Tuesday, 3 November 2009

The Serbian Ambassador’s Residence

Perhaps the most secret areas of any capital city are the diplomatic missions of other foreign states. Although embassies and official residencies are not sovereign territory of the represented state, the fact that the host country must ask permission before entering such buildings means that they can operate in tranquil seclusion.

In Paris, several of the most luxurious townhouses in the most chic parts of the city have been transformed into embassies or ambassadorial residencies. Typical visitors to embassies find themselves waiting outside in long lines, before finally being admitted into the most banal administrative zones, whilst the residencies only admit a select few guests.
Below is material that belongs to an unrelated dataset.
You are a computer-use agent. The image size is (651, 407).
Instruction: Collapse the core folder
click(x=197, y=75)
Not many people have access to all areas, but one such person is the Serbian journalist Jelena Kalicanin. Here she opens the doors to the residence of the Serbian ambassador, one of the most impressive in Paris, and gives a little insight into what can be found behind these highly protected walls.
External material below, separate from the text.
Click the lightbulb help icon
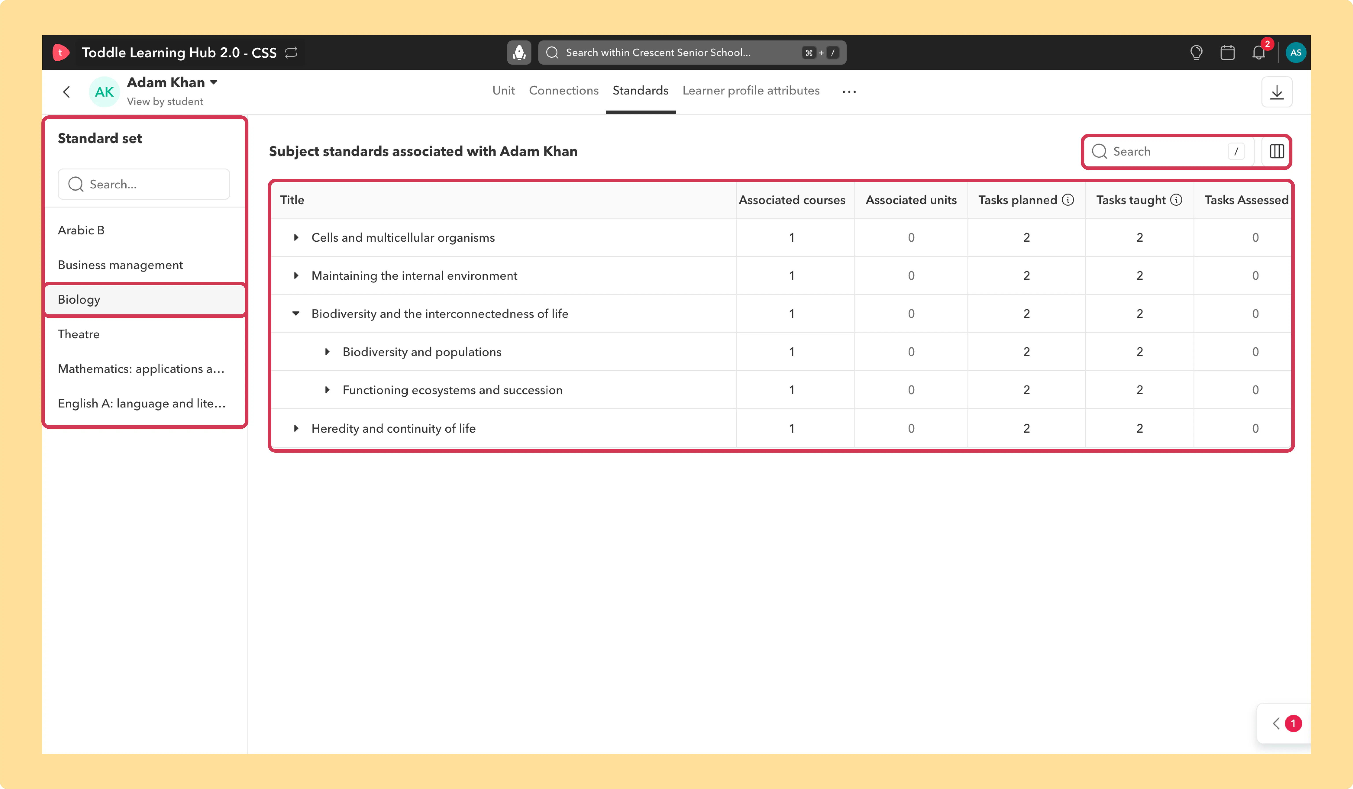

Why did you visit the Ambassador’s residence?
I am a Serbian architect and journalist working for Kuca Stil home interiors magazine. I chose to write about this residence because it is very interesting both in terms of architecture and decoration, certainly for the people of Serbia. I am also lucky enough to go there very often when I am in Paris.

What is the building and what is its history?
The building is the Hôtel de La Trémoille on the Boulevard Delessert in the 16th arrondissement. It was designed by the architect Ernest Sansson and built between 1910 and 1920 by the 11th Count of Trémoille, very much in a classic 18th century style. The count died before it was finished, but his son and grandson continued the construction. The family lived in the house until it was sold in 1936 to Alaxandar 1, the King of Yugoslavia.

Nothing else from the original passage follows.